Quote the listing word for word, starting at the line containing "Where should I click to: Click" and continuing down through the end of the listing.
— Start of MATERIAL FOR THIS EXERCISE —
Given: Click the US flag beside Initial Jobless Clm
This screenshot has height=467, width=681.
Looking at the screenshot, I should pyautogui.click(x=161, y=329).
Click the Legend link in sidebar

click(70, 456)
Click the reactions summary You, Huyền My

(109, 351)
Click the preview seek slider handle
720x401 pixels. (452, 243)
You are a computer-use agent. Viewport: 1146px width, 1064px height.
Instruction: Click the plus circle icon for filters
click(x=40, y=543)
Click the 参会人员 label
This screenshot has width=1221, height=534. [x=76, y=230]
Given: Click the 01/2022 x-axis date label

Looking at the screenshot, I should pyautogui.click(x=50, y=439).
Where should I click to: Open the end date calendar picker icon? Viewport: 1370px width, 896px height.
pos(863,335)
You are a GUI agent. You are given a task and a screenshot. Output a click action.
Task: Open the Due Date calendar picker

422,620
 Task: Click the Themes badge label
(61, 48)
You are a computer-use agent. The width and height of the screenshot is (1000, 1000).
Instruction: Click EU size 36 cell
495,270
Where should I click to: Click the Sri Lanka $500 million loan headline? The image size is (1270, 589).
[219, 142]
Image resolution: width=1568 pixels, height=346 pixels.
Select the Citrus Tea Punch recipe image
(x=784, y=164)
— End of MATERIAL FOR THIS EXERCISE —
**FINISHED ANSWER**.
Where should I click to: Click the Sri Lanka $500 million loan headline? The image size is (1270, 589).
[219, 142]
Image resolution: width=1568 pixels, height=346 pixels.
Select the Citrus Tea Punch recipe image
(x=784, y=164)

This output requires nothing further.